Taking the Pulse of XML Editing
October 1, 2003
In February, roughly coincident with XML's five year anniversary as a technology standard, I wrote an XML-Deviant column ("The Pace of Innovation") in which I discussed the future of XML, focusing on what is widely thought to be a slackening of the pace of its innovation. People react differently to this perceived innovation bear market, and at least some XML developers have expressed gratitude at being granted a bit of breathing room in which to catch up. Others suggest that there is just as much innovation in XML as there ever was, especially if we allow ourselves a minor redefinition: the innovation today happens not so much to XML as with it.
In trying to reach reasonable assessments, about both the state of XML and the pace of innovation, I examined one of the persistent complaints about XML:
Every programming language has one, if not many ways to create XML programmatically, many of them clever indeed. But the "XML editor for humans" area remains underdeveloped, particularly if we judge maturity by reference to more than five years of complaints about and claims for more tool support, by both vendors and advocates alike. Have we all simply misjudged how hard it is to build XML tools, including editors, with which ordinary people can create XML content naturally and simply?
The problem with XML developers, and the XML-DEV list in particular, working out answers to this question is that XML programmers, to put it bluntly, are not ordinary people. We typically have very little understanding of what it's like to create XML as an ordinary user. Our judgments about the maturity of various end user tools are likely to be colored by our experience, knowledge, and training.
Thus, when I got a chance recently to attend a one-day conference of authoring and editing vendors, my only question was whether the conference was pitched to developers or managers. I would ordinarily avoid a conference pitched to managers because, well, I'm not a manager.

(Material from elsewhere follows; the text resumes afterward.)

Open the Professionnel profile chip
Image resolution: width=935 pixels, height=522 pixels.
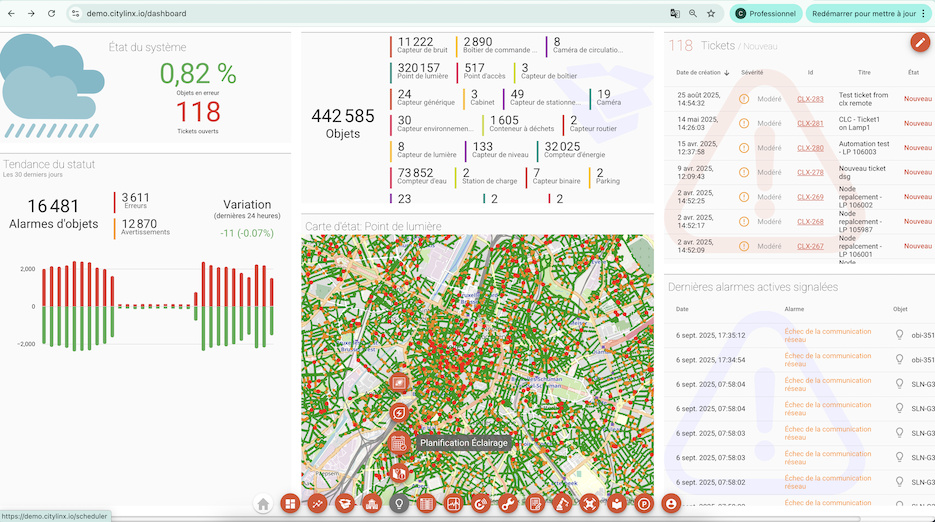[x=766, y=13]
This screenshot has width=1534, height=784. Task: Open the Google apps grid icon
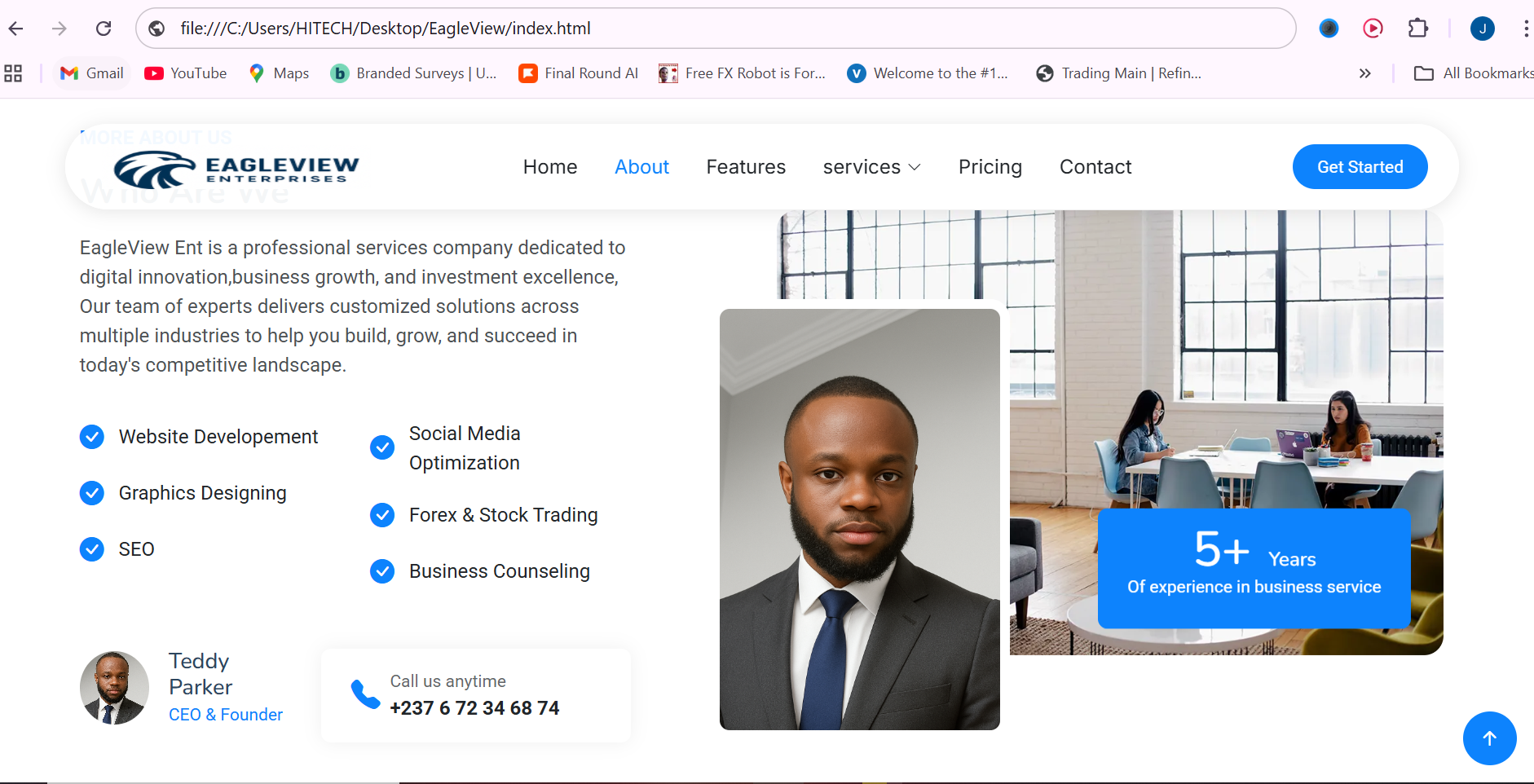13,73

But in this case it was important because I wanted to check my views, hunches, and surmises about what's natural and simple about creating XML against the views, hunches, and surmises of people who are interested, invested, but not expert in XML.
In the rest of this column I do two things: first, I describe the interesting bits of the most interesting vendor presentations I saw at a one-day conference in the Washington, DC, metro area earlier this week; second, I offer some impressions and opinions about the state of XML tools represented by these vendors.
The Vendors and Tools
Smartdraw's VisualScript is an interesting editor for at least two reasons. First, users of the tool create XML by manipulating various kinds of visual representations of both high-level domain objects and processes, as well as visual representations of various XML patterns (like: "parent with child" and "empty element with attributes"). Think: I manipulate some tinker toys and XML is spit out at the end. The user never has to see any textual XML. Second, the array of XML vocabularies which VisualScript can produce out of the box is not trivial: XSLT, XHTML, XForms, WXS, RSS, CPA, BPSS, BOD, BPEL, WSDL, UDDI, SMIL, HTML+TIME. Developers can extend the tool by creating new libraries of symbols which represent a new XML vocabulary. Users manipulate these and pre-defined symbols in order to create XML instances.
Actually, VisualScript isn't interesting because of those two facts considered separately but, rather, because of the conjunction of those two facts. In other words, it's an interesting tool because its interface is aimed at non-technical users but its vocabulary coverage is extremely broad and very technically-oriented. One of oddities of the VisualScript presentation, however, was that the vendor rep failed to give the barest hint to the audience that, having generated reams of complex, multivocabulary XML, someone was going to have to write an awful lot of programming code to consume it.
Corel's product offering is notable because, looking at it from the outside, it might seem a hodgepodge. Corel owns WordPerfect and acquired SoftQuad's SGML-XML business. That gives Corel the successors of the first commercial SGML, HTML, and XML editor and one of the best selling MS DOS applications of all time -- an odd mixture.
Out of this range of acquisitions Corel has put together an XML authoring-editing product, XMetaL, which seemed to me fairly compelling for a range of uses. XMetaL, like many of the editors on display at this conference, is really a family of products: a version for developers, a "thick" client for end users, and a "thin" client (a Windows ActiveX control, apparently) for use in-browser. This pattern seems to be shaking out as a kind of law of the genre; many vendors have partitioned the space in just this way: developer tool, thick client, thin client.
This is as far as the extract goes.